━━ 本文抜粋 ━━

前立腺肥大症の薬物療法で、中心的に使われているのは「α1遮断薬」「5α還元酵素阻害薬」「PDE5阻害薬」で、私たち泌尿器科医はより患者さんに合った薬の選択を考えて治療を行っています。実際、60歳から薬物療法を始め、死ぬまで薬で治療できるケースが多い。もちろん、一時的に薬をやめることができる患者さんもいます。逆に、悪化してしまうケースも少なくありません。では、どのような状態になると次の段階の「手術」を選択することになるのか――。
薬物療法を行っても患者さんによっては限界があり、「尿閉」を起こしてしまうケースがあります。閉尿とは、尿がまったく出ない状態。このような場合は、手術を選択すべきだと思います。また、尿の勢いが弱くなり残尿が増え残尿が100㍉㍑以上になってくると、やはり手術を考えます。それ以外にも、「膀胱結石ができた」「肉眼的血尿」「尿路感染を繰り返す」場合は、手術の適応になります。また、薬そのものの副作用によって薬を服用できない場合も、手術を選択することになります。
他の疾患の場合は「手術!」と言われても、手術以外を選択する患者さんは多くみられます。しかし、尿閉を経験した前立腺肥大症患者さんでは手術を希望されるケースが多い。これは、尿閉によって尿道からカテーテルを入れっぱなしにされ、元気なのに自分で排尿ができなくなってしまうと、人間の尊厳が失われてしまうからだと私は思います。自分で排尿ができるようにするために、私は手術を行っています。

━━━
━━ データ一覧 ━━

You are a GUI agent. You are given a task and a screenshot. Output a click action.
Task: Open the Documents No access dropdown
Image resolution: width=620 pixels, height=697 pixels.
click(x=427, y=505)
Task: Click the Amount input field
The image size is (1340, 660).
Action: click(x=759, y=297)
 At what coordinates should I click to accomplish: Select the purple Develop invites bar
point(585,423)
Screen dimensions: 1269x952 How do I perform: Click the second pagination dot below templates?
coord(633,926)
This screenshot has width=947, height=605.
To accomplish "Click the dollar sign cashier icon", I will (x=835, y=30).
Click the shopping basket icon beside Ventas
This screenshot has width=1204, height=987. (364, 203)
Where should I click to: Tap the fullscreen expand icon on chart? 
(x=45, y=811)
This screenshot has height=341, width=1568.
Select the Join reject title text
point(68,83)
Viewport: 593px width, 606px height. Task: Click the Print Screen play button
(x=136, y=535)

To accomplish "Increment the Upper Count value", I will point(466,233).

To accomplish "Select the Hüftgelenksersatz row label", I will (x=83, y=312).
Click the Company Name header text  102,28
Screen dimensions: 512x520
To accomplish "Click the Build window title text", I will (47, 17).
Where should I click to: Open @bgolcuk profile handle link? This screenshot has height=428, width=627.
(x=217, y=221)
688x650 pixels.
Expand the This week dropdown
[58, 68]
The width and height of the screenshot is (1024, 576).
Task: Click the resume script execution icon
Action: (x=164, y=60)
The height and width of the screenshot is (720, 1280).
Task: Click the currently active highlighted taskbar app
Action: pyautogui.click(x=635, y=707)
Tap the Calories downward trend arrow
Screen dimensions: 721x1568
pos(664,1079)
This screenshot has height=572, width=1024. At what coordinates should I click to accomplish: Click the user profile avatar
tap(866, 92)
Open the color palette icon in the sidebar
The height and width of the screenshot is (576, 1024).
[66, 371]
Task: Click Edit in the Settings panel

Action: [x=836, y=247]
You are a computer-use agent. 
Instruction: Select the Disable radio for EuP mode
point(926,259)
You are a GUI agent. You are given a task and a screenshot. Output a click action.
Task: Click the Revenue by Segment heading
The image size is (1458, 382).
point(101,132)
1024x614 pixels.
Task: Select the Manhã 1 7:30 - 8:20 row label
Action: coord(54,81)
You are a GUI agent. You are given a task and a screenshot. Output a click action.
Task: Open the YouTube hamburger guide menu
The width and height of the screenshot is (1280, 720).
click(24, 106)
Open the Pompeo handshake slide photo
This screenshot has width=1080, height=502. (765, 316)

━━━

課題 –
本文抜粋のうち、「前立腺肥大症の薬物療法で、中」から始まり「選択することになるのか――。」で終わる部分を、「60歳」を「65歳」に置き換えて書き直しなさい。

解答 –
前立腺肥大症の薬物療法で、中心的に使われているのは「α1遮断薬」「5α還元酵素阻害薬」「PDE5阻害薬」で、私たち泌尿器科医はより患者さんに合った薬の選択を考えて治療を行っています。実際、65歳から薬物療法を始め、死ぬまで薬で治療できるケースが多い。もちろん、一時的に薬をやめることができる患者さんもいます。逆に、悪化してしまうケースも少なくありません。では、どのような状態になると次の段階の「手術」を選択することになるのか――。